While rolling up sleeves and getting stuck into due diligence may not be the most glamorous part of a transaction, we all know that it’s critical in allowing buyers to understand the true position of a target across all areas of the business.
A thorough due diligence process doesn’t just allow you to unearth issues that could cause headaches down the line, it also significantly bolsters the strength of your W&I policy.
Speaking in broad terms, exclusions in W&I policies arise in two areas – the first are known issues, and of course these have to be considered on their merits as a part of the process. The second type, which can be more prevalent than you’d think, relate directly to DD and arise from topics simply falling outside the scope of diligence. As a buyer, this is well within your control.
Before going any further, let’s just clarify why these due diligence exclusions arise. No experienced W&I underwriter wants to fill your policy with exclusions. It reflects badly on them and no one leaves the process feeling rosy. It’s the underwriter’s job to work through the DD available and only pick out the points that are fair and necessary to specifically exclude.
That said, insurers can only cover warranties where there is supporting due diligence. In scenarios where there is either no (or very limited) diligence on a topic then their hands are tied and they have to exclude it from cover – otherwise they’d be going in with their eyes closed.
“A thorough DD process doesn’t only allow you to unearth issues that could cause headaches down line, it also significantly bolsters the strength of your W&I policy.”
Now as with anything, there is a balance to be reached. No reasonable underwriter would expect parties acting in a commercial fashion to dramatically increase their due diligence scope simply to allow for a robust W&I policy. But where insurers are within their rights to raise the issue is where an approach leaves material parts of the business without review – and as with anything this creates a commercial call for the buyer.
An example is a cross-border deal where the buyer decides that reviewing the Tax position in certain jurisdictions isn’t required. From a commercial perspective that may be reasonable, but it’s almost certainly going to lead you to a position where Tax matters in those countries is outside of insurance cover. The question then arises: what is the minimum reasonable amount of diligence you can perform that is cost effective, that will also satisfy an underwriter? In answering that, you should have the best of both worlds.

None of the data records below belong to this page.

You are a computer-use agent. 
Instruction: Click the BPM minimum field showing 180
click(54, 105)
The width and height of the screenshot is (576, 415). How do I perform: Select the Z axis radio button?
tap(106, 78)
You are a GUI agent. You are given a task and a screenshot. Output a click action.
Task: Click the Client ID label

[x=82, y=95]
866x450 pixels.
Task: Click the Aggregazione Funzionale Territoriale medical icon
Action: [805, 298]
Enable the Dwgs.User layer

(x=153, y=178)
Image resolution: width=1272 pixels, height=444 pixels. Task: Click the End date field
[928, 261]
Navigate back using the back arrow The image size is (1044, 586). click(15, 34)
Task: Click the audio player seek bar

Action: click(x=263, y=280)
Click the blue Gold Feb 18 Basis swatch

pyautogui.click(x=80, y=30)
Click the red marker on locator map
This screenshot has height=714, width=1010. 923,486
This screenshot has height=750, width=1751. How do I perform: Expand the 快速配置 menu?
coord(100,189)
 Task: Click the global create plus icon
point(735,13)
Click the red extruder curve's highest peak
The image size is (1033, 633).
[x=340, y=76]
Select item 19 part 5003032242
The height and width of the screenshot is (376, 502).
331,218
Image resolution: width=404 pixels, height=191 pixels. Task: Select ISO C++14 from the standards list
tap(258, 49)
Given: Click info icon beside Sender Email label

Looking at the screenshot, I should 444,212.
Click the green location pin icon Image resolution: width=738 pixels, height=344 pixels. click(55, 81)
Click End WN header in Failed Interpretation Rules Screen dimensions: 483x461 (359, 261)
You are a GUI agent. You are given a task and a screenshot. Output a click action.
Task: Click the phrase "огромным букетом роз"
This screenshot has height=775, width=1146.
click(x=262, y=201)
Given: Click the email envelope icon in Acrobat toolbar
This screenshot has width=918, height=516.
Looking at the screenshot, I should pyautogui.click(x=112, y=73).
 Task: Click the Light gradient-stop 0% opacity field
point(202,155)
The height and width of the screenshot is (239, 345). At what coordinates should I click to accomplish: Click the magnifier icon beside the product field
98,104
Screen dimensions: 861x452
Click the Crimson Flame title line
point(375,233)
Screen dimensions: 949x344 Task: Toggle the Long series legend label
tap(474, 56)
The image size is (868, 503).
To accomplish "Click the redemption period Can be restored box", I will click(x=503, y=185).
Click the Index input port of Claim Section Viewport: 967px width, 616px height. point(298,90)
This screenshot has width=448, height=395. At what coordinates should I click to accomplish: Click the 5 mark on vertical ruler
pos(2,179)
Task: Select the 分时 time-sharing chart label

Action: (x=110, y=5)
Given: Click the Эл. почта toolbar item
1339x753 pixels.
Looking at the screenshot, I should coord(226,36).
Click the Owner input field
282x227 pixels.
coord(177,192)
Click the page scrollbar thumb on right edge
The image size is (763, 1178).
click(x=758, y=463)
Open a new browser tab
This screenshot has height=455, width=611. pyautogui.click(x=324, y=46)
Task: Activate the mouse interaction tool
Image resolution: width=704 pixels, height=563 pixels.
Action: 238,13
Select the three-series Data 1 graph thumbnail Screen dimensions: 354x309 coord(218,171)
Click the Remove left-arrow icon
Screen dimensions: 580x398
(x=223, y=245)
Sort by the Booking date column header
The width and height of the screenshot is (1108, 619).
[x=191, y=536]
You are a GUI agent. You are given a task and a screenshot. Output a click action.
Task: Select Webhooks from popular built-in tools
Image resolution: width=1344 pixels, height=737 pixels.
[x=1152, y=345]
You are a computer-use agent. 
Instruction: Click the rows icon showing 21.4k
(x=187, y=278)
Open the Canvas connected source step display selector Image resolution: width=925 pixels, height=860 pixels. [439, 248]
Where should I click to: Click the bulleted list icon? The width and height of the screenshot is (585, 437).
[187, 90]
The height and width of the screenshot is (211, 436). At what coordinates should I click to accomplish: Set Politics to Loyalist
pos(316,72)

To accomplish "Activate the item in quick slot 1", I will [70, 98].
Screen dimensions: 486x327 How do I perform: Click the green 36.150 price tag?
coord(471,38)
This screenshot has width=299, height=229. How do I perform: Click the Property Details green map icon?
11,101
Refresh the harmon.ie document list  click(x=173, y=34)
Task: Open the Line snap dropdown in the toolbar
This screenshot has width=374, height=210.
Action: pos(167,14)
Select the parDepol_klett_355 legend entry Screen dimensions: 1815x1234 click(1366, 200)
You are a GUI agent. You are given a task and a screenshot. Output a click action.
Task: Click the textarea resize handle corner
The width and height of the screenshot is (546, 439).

Ideally, the best time to make these decisions is when you’re preparing your due diligence scope at the outset, and we can certainly be there to help. Indeed, we’ve built the Wiispa Risk Wrapper to guide those conversations – we want to clarify the best approach for you. There is no black and white answer to everything but using our experience we will be able to guide you to a reasonable position on due diligence when the scope is first being considered.
Where you can really affect the position, though, is your over-arching approach to due diligence. If you’re willing to embrace it and ensure as many bases are covered as possible, it will pay significant dividends – and your W&I policy will be all the stronger for it.